═════ Section du document

Plusieurs projets concrets ont déjà vu le jour, et la première vitrine de cette utopie technofasciste se trouve au Honduras, avec la ville privée de Próspera Inc., installée sur la presqu’île de Roatán. Soutenue par le programme des ZEDE (Zones d’Emploi et de Développement Economique), cette cité se veut presque totalement autonome du gouvernement hondurien. Dirigée par son CEO, Erick Brimen, elle propose un modèle de citoyenneté fondé sur la solvabilité. Cette ville privée, jusqu’à son interdiction en 2021 par le gouvernement hondurien, est une aubaine pour les expérimentations douteuses telles que la thérapie génique. 

À travers cette enquête minutieuse, Nastasia Hadjadji et Olivier Tesquier offrent bien plus qu’une simple description d’un mouvement pseudo-idéologique : ils livrent une réflexion lucide sur les dérives d’un capitalisme technologique qui tend à se muer en autoritarisme numérique. En articulant les concepts de pouvoir, de technologie et de désorganisation, Apocalypse Nerds éclaire les menaces qui pèsent sur les démocraties contemporaines et sur notre rapport au progrès et au monde réel. Cet ouvrage, d’une troublante actualité, invite à repenser le rôle des élites technologiques dans la redéfinition du politique. Et à leur résister.

══════════
═════ Informations affichées

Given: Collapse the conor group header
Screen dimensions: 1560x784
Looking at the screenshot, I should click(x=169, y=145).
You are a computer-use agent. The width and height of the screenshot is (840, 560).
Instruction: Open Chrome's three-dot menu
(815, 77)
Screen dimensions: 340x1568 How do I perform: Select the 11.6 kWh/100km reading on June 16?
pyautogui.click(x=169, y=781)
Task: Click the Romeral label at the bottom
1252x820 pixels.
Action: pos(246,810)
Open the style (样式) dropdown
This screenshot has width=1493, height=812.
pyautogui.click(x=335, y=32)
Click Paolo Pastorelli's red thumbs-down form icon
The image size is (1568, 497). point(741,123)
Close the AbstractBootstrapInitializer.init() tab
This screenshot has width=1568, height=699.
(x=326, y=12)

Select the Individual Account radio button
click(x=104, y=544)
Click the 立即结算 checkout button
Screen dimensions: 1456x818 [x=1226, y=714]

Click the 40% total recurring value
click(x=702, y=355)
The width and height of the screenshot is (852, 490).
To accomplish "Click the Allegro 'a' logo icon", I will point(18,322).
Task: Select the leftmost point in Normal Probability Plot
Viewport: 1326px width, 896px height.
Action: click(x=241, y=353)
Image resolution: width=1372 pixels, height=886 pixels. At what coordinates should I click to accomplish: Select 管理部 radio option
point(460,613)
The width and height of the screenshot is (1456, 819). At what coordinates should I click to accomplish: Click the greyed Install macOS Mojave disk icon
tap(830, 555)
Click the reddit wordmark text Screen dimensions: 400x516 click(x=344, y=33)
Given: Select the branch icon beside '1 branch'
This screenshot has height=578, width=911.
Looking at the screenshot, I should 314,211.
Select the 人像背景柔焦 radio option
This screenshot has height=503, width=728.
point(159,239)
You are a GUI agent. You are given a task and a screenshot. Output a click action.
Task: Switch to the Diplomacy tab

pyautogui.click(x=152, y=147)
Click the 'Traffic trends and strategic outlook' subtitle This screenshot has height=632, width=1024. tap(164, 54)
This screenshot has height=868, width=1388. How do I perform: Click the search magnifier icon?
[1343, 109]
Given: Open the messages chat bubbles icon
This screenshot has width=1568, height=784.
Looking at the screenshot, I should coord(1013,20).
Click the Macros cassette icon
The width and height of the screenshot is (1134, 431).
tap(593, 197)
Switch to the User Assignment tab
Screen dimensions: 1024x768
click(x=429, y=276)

══════════

**Objectif énoncé:** Retranscrivez mot pour mot le passage de la section du document compris entre « Plusieurs projets concrets » et « la thérapie génique. », ces deux bornes incluses.

**Solution rédigée:**
Plusieurs projets concrets ont déjà vu le jour, et la première vitrine de cette utopie technofasciste se trouve au Honduras, avec la ville privée de Próspera Inc., installée sur la presqu’île de Roatán. Soutenue par le programme des ZEDE (Zones d’Emploi et de Développement Economique), cette cité se veut presque totalement autonome du gouvernement hondurien. Dirigée par son CEO, Erick Brimen, elle propose un modèle de citoyenneté fondé sur la solvabilité. Cette ville privée, jusqu’à son interdiction en 2021 par le gouvernement hondurien, est une aubaine pour les expérimentations douteuses telles que la thérapie génique.